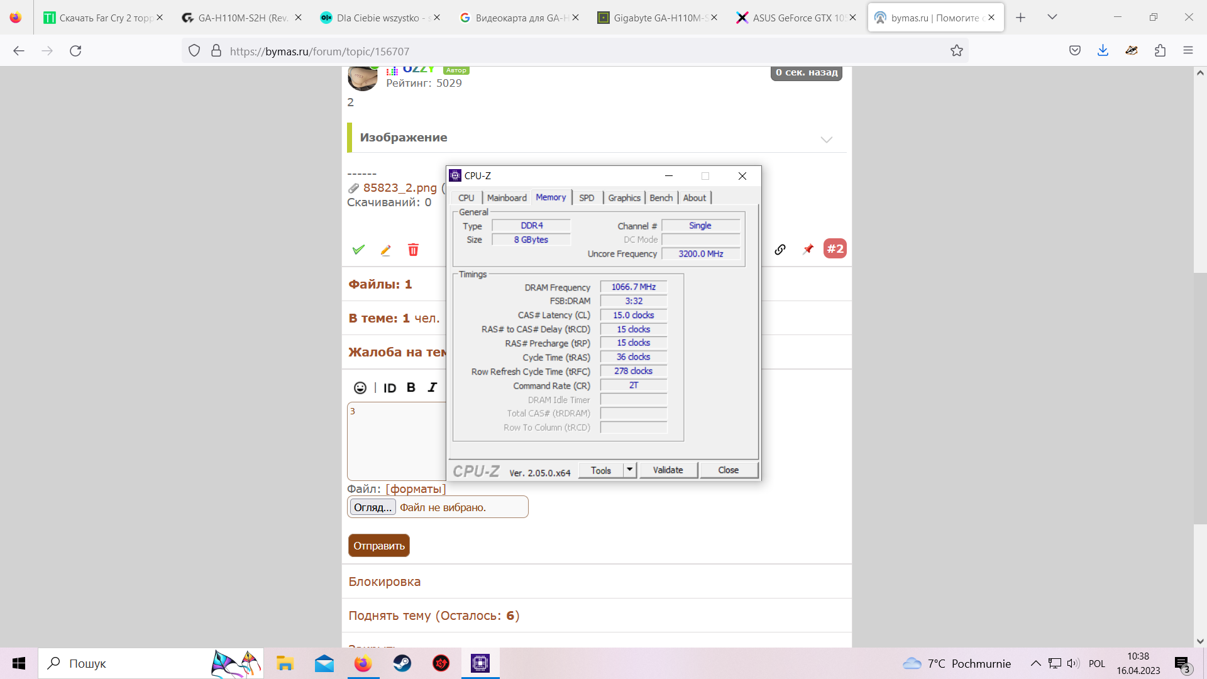Open the CPU-Z Tools dropdown arrow
Image resolution: width=1207 pixels, height=679 pixels.
630,470
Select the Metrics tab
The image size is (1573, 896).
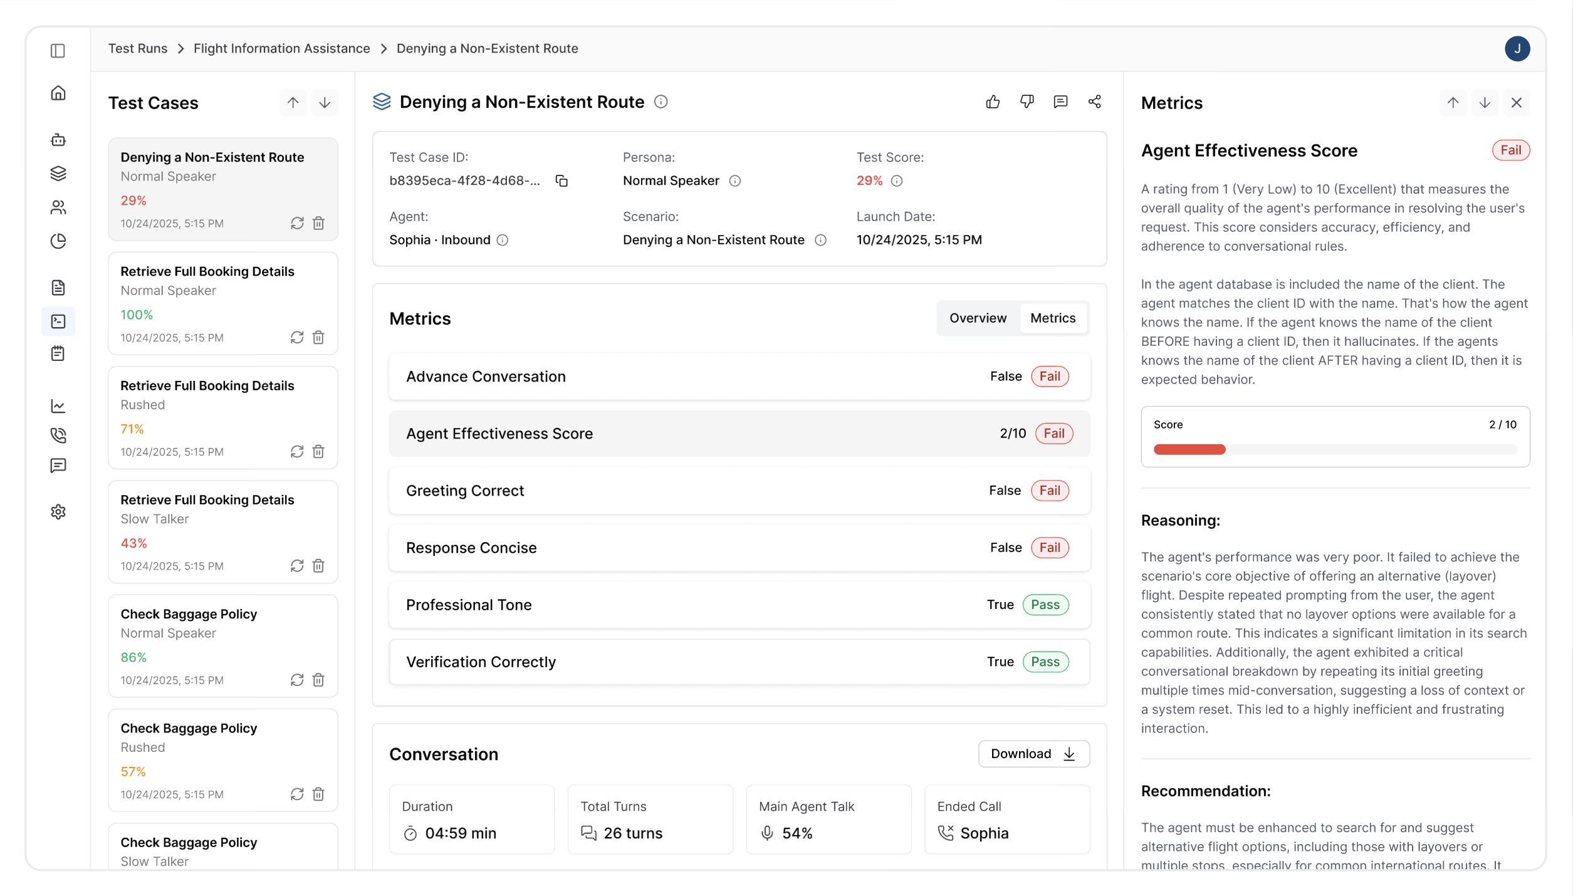coord(1053,318)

[Work to complete]
The copy starts at the line holding "Select the Metrics tab" and ends at the last line of the records above. Transcribe those lines exactly, pictures excluded.

[Response to the exercise]
Select the Metrics tab
The image size is (1573, 896).
coord(1053,318)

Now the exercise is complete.